I was two years old when New Order released Power, Corruption & Lies, but it’s one of those musical moments that makes me wish I’d been around to appreciate it. Ian Curtis, frontman of Joy Division, had killed himself three short years earlier and the remaining members had regrouped to form New Order. Their first album under the new moniker had underwhelmed, and so the 1983 follow-up really took punters and critics alike by surprise. It was a sleeper hit whose cult following ultimately became widespread, mainstream success.
Its effortless blending of wistful guitars and sultry vocals with cutting-edge synth and electronic drum sequencing still bleeds emotive musicality some thirty years later, and harks back to a time when computer music could really only be played, as in, by musicians, long before the loop became king and every kid with a laptop could make music. Not to be cynical – I’m one of those kids, definitely, and New Order is right up there with Nine Inch Nails and Simon Posford to remind me that there’s so, so much more to learn.

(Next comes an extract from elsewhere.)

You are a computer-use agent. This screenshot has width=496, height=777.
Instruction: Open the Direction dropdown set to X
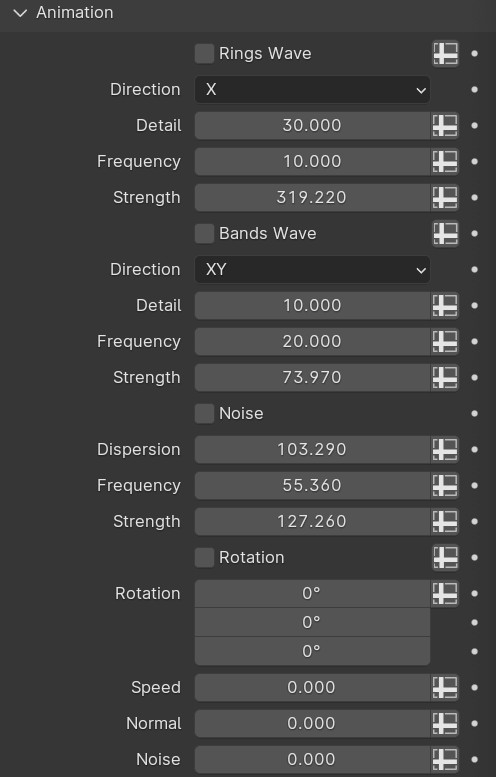312,90
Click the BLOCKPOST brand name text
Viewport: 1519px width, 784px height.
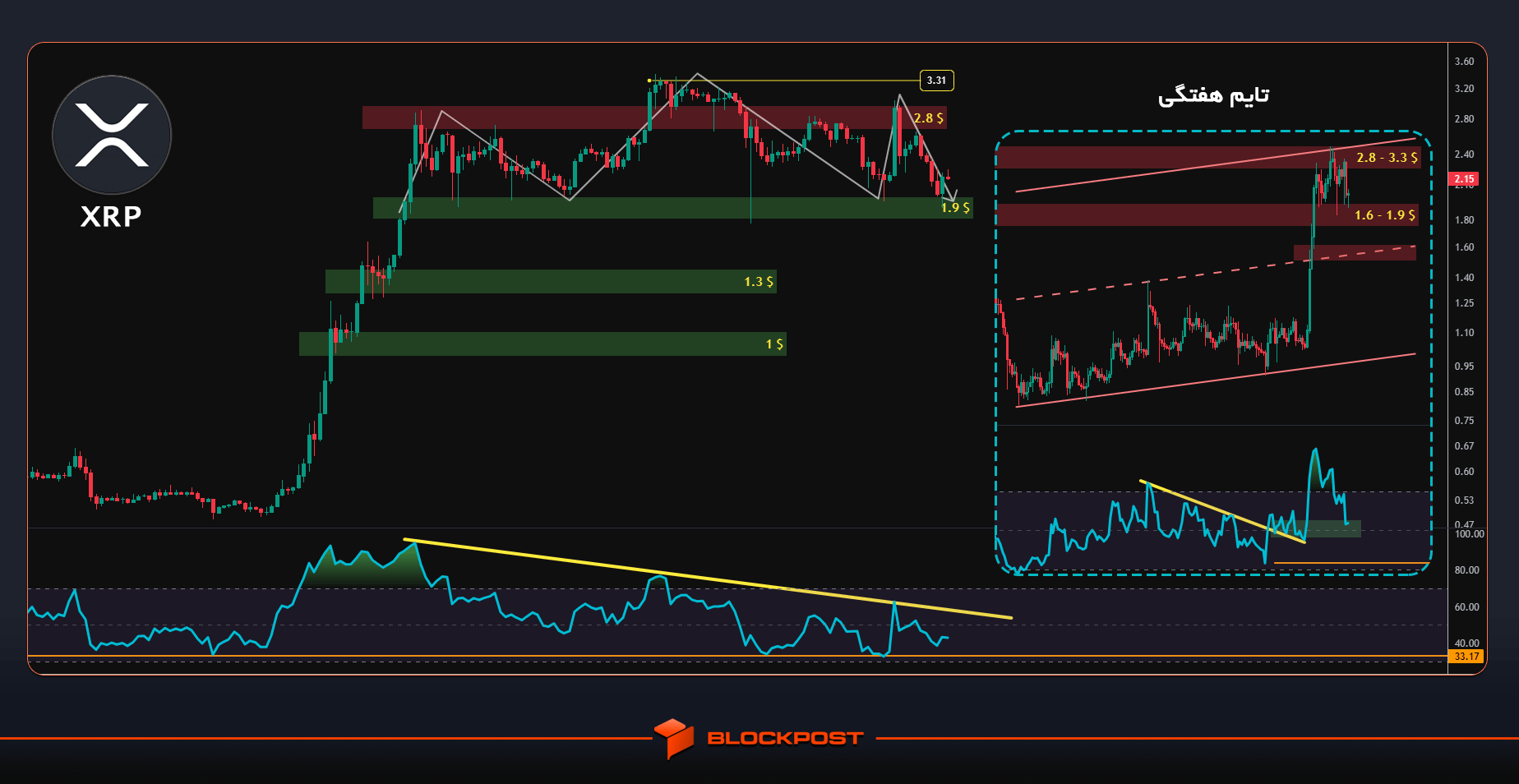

It’s in the approach. The whole idea of combining disco with post-punk is just plain counterintuitive, and to call it a bold step is something of an understatement. Weaving a plaintive trail between bleakness and revelry, New Order had not only birthed a new sound, but had given voice to a youth crushed by Thatcher’s shadow and just bursting to find something to celebrate.
It’s in the technique, too. Unlike Joy Division’s desolate post-punk, PC&L introduced a healthy dose of Giorgio Moroder-style, four-to-the-floor beats and big wet basslines that are, even now, instantly recognisable. From the reverb on the snare in Lonesome Tonight to the head-bopping interplay of bassline and arpeggiate synths in Your Silent Face; from the mesmerising repetition of Ultraviolence to the clipped vocal snatches in 586, PC&L presaged – or channeled – a goldmine of dancefloor sounds that the rest of us mortals still haven’t exhausted.
The synth sounds themselves might sound a bit Axle F by now (although 80s revivalists are getting a whole new kick out of it now), but that’s beside the point – PC&L is a classic example of the magic that can happen when talented musicians concentrate on using new technologies to express themselves, rather than on trying to fit into the world around them. It would be a travesty, I know, but I’d love to hear this album with the synth parts updated – even without the pedigree, I’m willing to bet it would sell like crazy. Every one of the songs stands alone as a finely-crafted story, and there’s no hint of a trade-off of innovation for gimmickry. Add that to a genuinely cohesive musical direction and it’s no wonder that three decades later, here we are discussing this as one of the seminal albums of the 80s.